There are many moral arguments against imprisoning so many people. First a significant proportion of people who are sent to prison are suffering from mental health problems. The figure has been put as high as 90 per cent. Some judges have said that the prison system is being used as a dustbin for people who need treatment. Surely there is a moral imperative to try to divert mentally ill and disordered offenders away from the prison system if at all possible and to try to help them to get better.
Another issue concerns the use of indeterminate sentences of imprisonment for public protection (IPPs). This form of sentencing came into effect in 2005 and the object is to keep the offenders in prison until they can show they were not a threat to the public. Each IPP prisoner receives a minimum tariff but the great majority remain in prison long after they have served it. One reason is that IPP prisoners are obliged to complete certain offender behaviour courses before being considered for release by the Parole Board but many prisons do not offer such courses. The IPP was described by Anne Owers, Chief Inspector of Prisons, as ‘a worked example of how not to legislate’. In 2010 there were 6,130 people serving IPP sentences with 2,850 being held well beyond their tariff point. Only 94 IPP prisoners had ever been let out of prison.

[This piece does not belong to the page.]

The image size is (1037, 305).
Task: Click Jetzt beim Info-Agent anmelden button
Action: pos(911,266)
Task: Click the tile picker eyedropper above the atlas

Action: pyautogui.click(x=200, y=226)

The core of the moral argument is whether it is right to lock up so many vulnerable and frightened young men and women in conditions where they are liable to be lonely, bullied and badly treated. Self-harm has been described as an epidemic in Britain’s prisons, and illnesses often go untreated. Drugs are available and many people come out of prison with a drugs problem they developed in there. Many prisoners are locked up most of the day with nothing to do and some come out of prison much harder and more alienated than when they went in.

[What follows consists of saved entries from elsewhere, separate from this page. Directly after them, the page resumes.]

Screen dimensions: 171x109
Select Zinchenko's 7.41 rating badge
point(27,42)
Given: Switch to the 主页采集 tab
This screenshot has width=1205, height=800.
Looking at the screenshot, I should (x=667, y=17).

The former Chief Inspector of Prisons, General Lord Ramsbotham, wrote last year that New Labour had left the prison and probation service ‘dysfunctional’ and ‘in crisis’. Lord Ramsbotham accused Labour of ‘government on the back of a fag packet’ and said that ‘the prisons are full of people who should not be in there for a variety of reasons’.
Prisons are horrible places and yet some seem to glory in locking more people up in them. An MP was recently heard on Radio Four saying ‘I want to see more people put in prison’. Why on earth? I don’t know if he was a Conservative or a Labour MP – but then Labour seems to have become more right-wing on these issues than the Conservatives.
When Labour came into office in 1997 the prison population in England and Wales was 61,114 and when it left in May 2010 it had increased to 85,009 – a rise of 39 per cent. A succession of poor and weak Labour home secretaries, and then justice secretaries, kowtowed to the tabloid press and pursued a populist ‘lock ’em up’ approach to penal policy. It was perhaps no wonder that in June 2010 Mr Jack Straw, who served as both Home Secretary and Justice Secretary in the Labour administration, chose the Daily Mail to attack the new government’s policies on prisons and punishment. He accused the Coalition of being ‘hand-wringers’ on crime and seemed to boast about the increase in the prison population under the Labour government.
What is wrong with us in this country that we incarcerate so many more of our fellow beings than in our European neighbours? Are we more constitutionally criminal or are we just more cruel and callous? Of course some people will always need to be locked up for reasons of public safety, but there are better ways to punish and rehabilitate most people who transgress the law. The time has come to reverse the ever-rising prison population.
John Benyon AcSS FRSA is Professor of Political Studies at the University of Leicester and Director of Research in the Leicester Institute of Lifelong Learning. He was Director of the Scarman Centre for the Study of Public Order from 1987 until 1999.